Aim of the exercise — In the listing, locate the line containing "Given: Click the", then quote it and all following lines exactly. Omit pictures.

***** Data records

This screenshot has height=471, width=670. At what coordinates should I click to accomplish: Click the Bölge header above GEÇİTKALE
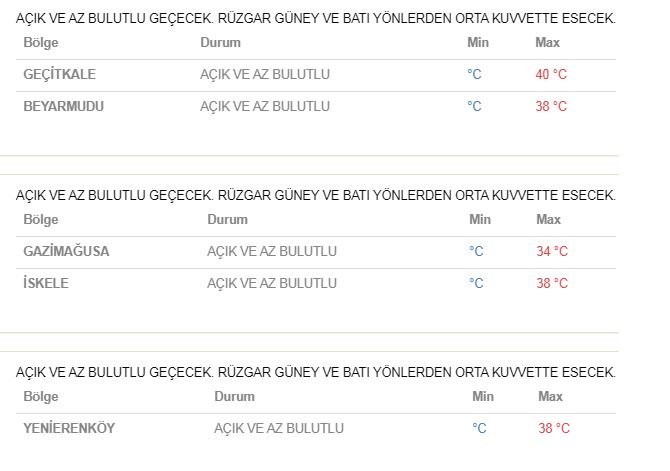click(41, 43)
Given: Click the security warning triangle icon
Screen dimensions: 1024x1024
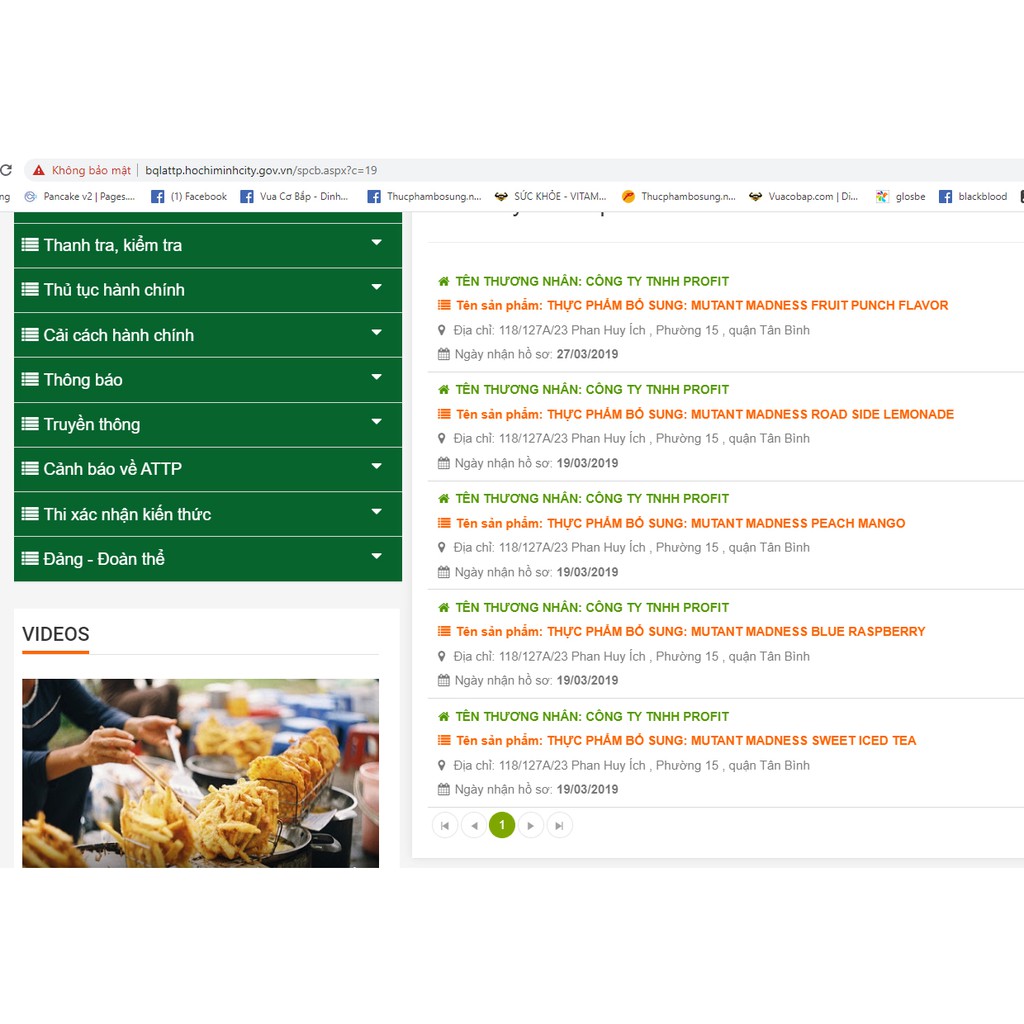Looking at the screenshot, I should [x=39, y=170].
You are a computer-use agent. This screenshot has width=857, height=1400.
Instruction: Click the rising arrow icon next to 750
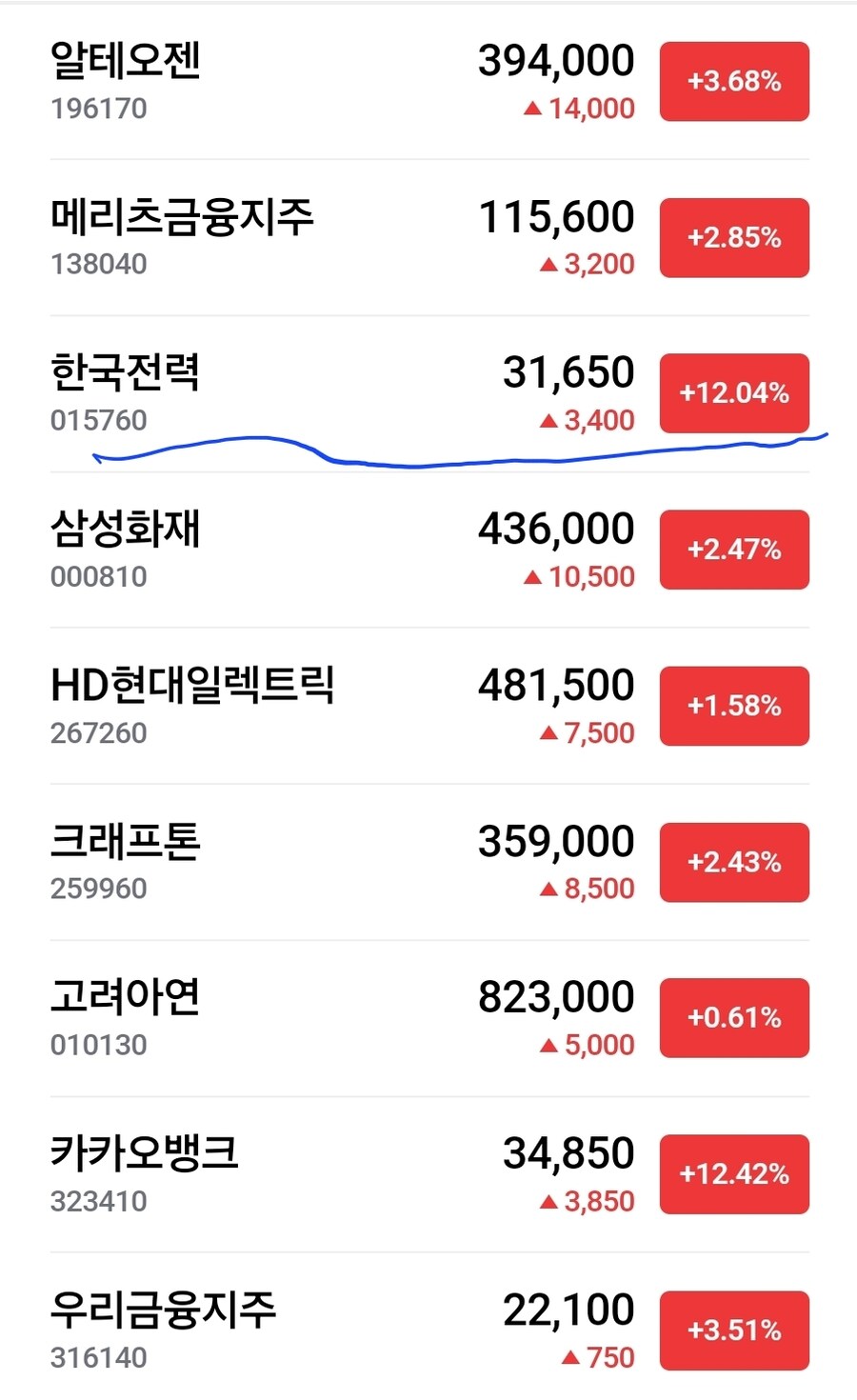570,1358
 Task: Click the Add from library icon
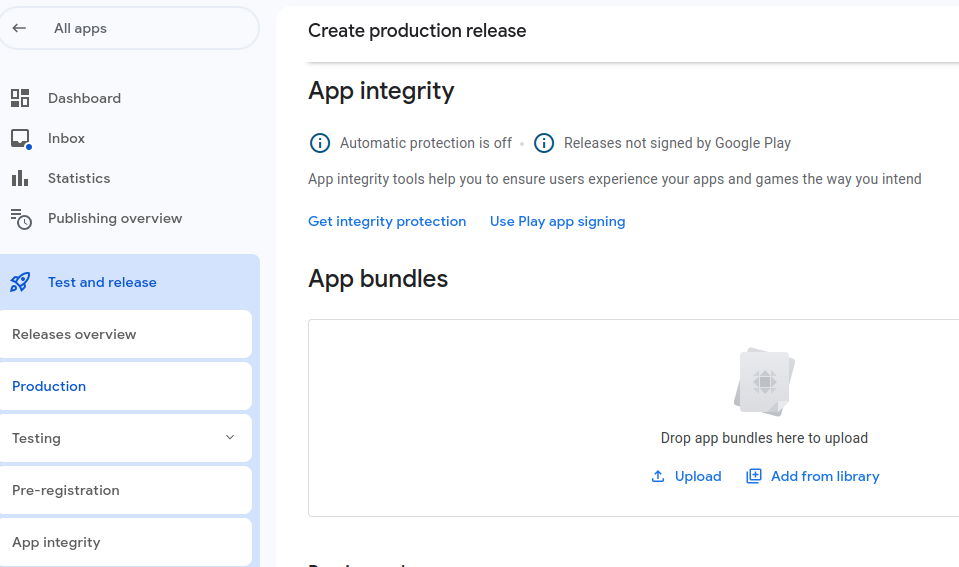754,476
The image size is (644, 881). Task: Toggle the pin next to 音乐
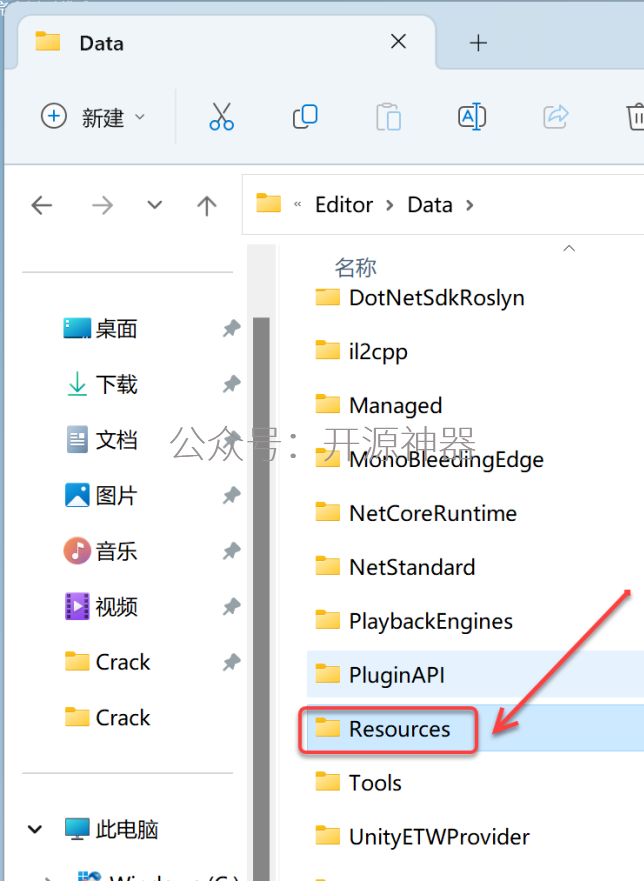click(231, 551)
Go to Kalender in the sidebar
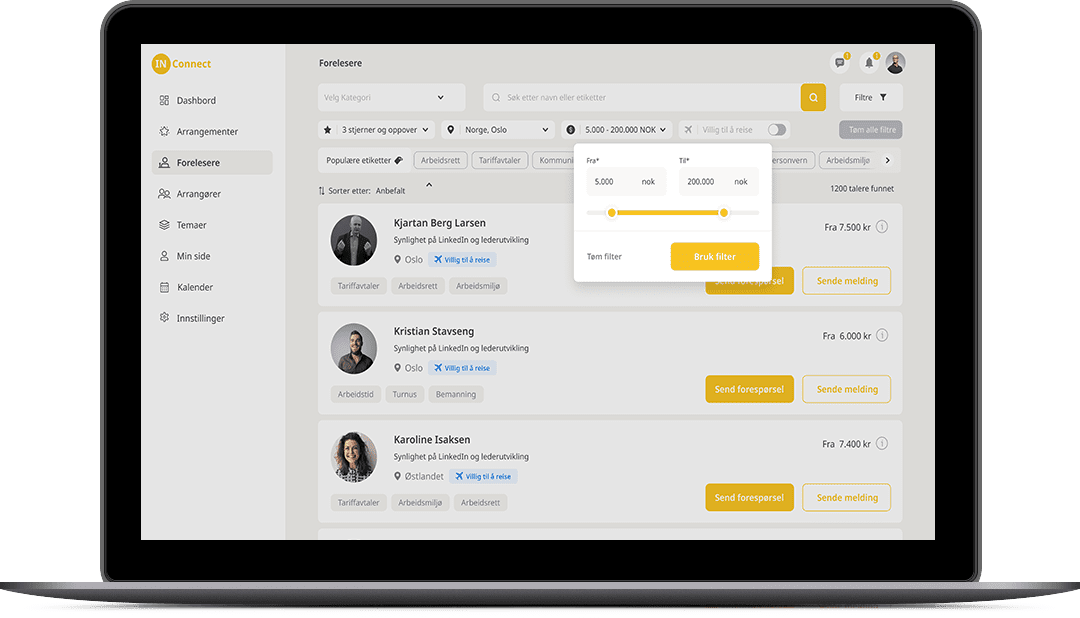 (x=195, y=287)
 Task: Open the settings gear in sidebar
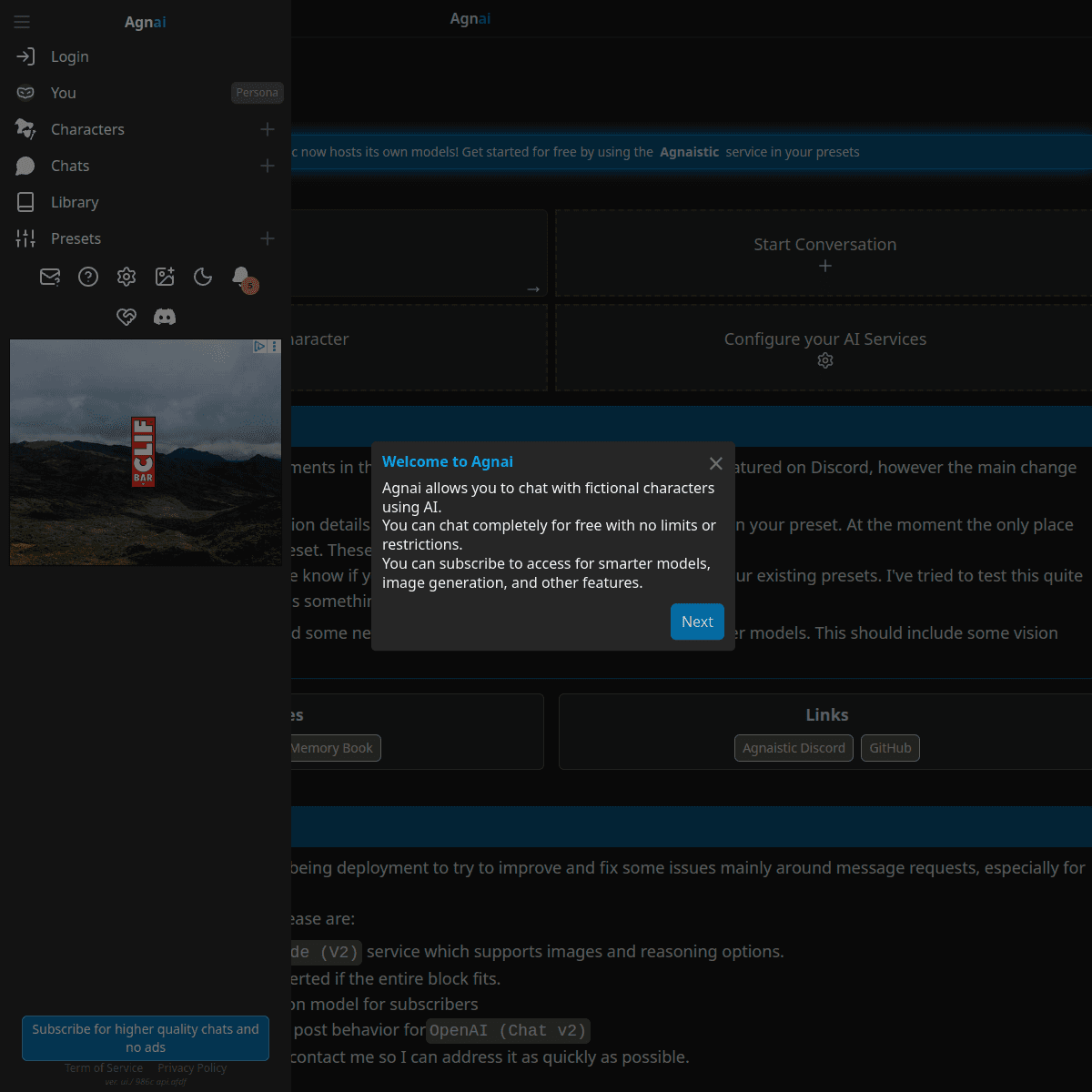[126, 277]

**********

Expected answer —
Given: Click the security warning triangle icon
Screen dimensions: 1024x1024
Looking at the screenshot, I should [x=39, y=170].
You are a computer-use agent. This screenshot has width=857, height=1400.
Instruction: Click the rising arrow icon next to 750
570,1358
 Task: Click the Add from library icon
754,476
The image size is (644, 881). Task: Toggle the pin next to 音乐
click(231, 551)
Go to Kalender in the sidebar
 (x=195, y=287)
 Task: Open the settings gear in sidebar
[126, 277]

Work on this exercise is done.